Em 2004, escrevi para o Cocadaboa.com essa notícia falsa:

As novas relações comerciais entre o Brasil e a China trouxeram esperança para muitos. Menos para os cães brasileiros. Entre a comitiva de comerciantes que esteve em maio na China ao lado do presidente Luis Inácio Lula da Silva estava o diretor de uma empresa que presta serviços a prefeituras do interior de São Paulo recolhendo animais das ruas. O objetivo de Gustavo Vanassi, proprietário da DogColect, em território chinês era apresentar aos restaurantes do país uma nova alternativa de abastecimento para um de seus pratos mais tradicionais: a carne canina.

De acordo com a agência de notícias Associated Press, a presença e os planos de Vanassi vinham sendo mantidos em segredo para não ofuscar nem causar um efeito negativo nos tratados comerciais entre China e Brasil. No entanto, quando o governo chinês autorizou, na semana passada, a importação da carne de cães brasileiros, a informação acabou vazando e chegando ao conhecimento de entidades protetoras de animais, que já estão se organizando para frear as negociações. A comoção pelo destino dos cães, que viriam de abrigos municipais do estado de São Paulo, já chegou à esfera do PETA (People for Ethical Treatment of Animals), organização internacional das mais atuantes nos países do primeiro mundo.

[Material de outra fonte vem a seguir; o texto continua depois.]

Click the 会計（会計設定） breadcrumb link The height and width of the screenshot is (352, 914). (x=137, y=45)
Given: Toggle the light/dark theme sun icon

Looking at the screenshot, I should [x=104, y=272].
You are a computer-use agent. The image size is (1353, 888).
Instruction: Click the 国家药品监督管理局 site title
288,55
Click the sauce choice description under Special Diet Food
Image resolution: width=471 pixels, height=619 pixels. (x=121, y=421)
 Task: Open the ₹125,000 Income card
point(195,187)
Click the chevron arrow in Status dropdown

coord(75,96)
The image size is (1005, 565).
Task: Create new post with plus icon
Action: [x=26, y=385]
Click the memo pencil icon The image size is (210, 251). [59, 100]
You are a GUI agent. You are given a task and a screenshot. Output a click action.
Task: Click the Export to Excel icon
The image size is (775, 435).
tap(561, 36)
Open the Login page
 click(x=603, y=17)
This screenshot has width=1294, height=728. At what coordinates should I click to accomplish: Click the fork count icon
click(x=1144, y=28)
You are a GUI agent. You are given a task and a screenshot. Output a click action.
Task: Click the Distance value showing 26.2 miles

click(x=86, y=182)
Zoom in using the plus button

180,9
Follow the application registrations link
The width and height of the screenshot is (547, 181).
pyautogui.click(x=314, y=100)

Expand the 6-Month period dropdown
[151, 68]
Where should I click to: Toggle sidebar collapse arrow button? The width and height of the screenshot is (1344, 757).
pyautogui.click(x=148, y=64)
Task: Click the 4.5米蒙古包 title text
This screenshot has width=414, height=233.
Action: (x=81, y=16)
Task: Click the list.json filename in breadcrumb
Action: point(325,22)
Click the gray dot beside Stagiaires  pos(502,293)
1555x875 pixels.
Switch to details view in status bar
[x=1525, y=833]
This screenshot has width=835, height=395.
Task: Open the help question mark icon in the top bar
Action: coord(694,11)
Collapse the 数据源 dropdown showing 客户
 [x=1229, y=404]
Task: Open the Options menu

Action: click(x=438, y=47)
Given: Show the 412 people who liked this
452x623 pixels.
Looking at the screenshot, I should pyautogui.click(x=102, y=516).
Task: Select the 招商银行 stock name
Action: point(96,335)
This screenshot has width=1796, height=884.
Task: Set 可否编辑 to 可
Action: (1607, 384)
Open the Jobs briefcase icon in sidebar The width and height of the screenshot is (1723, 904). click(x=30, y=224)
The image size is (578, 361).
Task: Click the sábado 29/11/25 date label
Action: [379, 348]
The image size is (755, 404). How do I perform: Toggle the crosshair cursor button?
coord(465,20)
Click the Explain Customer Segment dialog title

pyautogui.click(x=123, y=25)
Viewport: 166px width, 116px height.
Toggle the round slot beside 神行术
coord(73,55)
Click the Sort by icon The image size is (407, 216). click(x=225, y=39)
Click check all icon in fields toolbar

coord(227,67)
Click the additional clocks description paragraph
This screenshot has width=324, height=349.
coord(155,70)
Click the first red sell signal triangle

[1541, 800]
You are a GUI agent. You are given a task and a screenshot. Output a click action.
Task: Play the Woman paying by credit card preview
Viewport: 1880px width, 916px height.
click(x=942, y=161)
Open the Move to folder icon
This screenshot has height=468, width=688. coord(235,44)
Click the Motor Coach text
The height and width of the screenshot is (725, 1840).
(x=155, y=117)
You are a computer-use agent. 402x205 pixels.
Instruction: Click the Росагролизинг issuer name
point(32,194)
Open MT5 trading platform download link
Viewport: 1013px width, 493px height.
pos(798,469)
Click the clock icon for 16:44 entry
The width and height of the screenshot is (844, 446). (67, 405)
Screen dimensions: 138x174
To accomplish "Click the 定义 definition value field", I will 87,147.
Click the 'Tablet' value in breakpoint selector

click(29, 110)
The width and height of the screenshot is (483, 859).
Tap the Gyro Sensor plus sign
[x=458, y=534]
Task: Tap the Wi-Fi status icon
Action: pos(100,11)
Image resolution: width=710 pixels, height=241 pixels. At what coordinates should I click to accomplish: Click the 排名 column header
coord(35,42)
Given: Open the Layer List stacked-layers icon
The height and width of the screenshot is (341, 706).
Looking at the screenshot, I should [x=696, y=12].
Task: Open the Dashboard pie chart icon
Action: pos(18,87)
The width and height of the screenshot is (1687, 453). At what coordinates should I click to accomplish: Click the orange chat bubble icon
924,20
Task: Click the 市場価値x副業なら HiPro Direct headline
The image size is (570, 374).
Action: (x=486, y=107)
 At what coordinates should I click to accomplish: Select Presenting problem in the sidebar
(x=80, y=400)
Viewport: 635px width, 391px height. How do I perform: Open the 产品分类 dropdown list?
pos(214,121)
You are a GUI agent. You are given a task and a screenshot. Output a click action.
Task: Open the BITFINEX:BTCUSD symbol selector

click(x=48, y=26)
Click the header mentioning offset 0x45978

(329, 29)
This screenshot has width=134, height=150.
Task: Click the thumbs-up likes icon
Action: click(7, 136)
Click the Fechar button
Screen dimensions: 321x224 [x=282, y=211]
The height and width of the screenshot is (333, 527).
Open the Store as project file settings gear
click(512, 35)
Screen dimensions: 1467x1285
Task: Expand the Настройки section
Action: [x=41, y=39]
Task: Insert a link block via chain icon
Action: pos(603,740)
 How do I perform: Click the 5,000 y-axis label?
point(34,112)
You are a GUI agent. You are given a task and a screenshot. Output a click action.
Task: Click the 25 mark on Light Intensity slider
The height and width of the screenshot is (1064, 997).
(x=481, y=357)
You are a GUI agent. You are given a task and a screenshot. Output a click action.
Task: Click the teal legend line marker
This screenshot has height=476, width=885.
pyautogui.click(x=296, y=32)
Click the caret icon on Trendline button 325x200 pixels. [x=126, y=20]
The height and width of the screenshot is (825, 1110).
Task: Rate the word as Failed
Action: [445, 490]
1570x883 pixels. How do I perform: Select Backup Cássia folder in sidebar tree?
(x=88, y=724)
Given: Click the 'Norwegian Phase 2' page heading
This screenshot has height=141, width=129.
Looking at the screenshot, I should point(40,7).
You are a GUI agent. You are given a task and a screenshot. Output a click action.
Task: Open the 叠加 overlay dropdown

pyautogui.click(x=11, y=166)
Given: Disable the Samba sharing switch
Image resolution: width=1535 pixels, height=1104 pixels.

- Estamos pasmos. Não imaginávamos que um país tão importante como o Brasil seria capaz de um ato desses. Essa iniciativa abre um perigoso precedente e dá um péssimo exemplo a países de menor porte, que podem começar um verdadeiro processo de chacina, sacrificando milhares de cães. O mundo ocidental não pode lucrar com hábitos alimentares rudimentares de países orientais, que já nos dão preocupações suficientes. – diz a diretora do PETA, Debbie Leahy.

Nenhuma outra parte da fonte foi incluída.